#### PROMPT
Nothing but the lines from the one containing "This screenshot has width=2560, height=1451." through the last line of the data below should be returned, each copied exactly.

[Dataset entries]
===============
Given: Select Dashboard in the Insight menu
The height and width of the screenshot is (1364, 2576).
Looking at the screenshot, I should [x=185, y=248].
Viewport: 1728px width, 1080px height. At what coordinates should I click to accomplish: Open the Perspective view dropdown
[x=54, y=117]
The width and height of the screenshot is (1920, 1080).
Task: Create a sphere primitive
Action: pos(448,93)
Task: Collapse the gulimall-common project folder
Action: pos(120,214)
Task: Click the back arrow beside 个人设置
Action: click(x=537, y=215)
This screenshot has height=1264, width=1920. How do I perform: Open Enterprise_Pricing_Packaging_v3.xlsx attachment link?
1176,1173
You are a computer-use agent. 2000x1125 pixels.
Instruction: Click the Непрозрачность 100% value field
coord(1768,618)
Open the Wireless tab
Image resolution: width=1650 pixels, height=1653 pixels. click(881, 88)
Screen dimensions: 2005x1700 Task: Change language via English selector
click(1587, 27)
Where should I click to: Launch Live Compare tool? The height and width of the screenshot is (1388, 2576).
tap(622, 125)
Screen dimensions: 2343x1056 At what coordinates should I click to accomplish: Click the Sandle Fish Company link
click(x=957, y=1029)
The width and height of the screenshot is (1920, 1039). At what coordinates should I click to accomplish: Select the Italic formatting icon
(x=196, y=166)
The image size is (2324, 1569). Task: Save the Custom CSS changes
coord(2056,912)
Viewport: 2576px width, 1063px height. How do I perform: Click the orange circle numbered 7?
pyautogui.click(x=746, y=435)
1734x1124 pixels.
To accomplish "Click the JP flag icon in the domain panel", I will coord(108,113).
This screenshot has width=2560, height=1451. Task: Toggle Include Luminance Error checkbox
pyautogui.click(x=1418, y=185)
===============
#### REPLY
This screenshot has width=2560, height=1451. Task: Toggle Include Luminance Error checkbox
pyautogui.click(x=1418, y=185)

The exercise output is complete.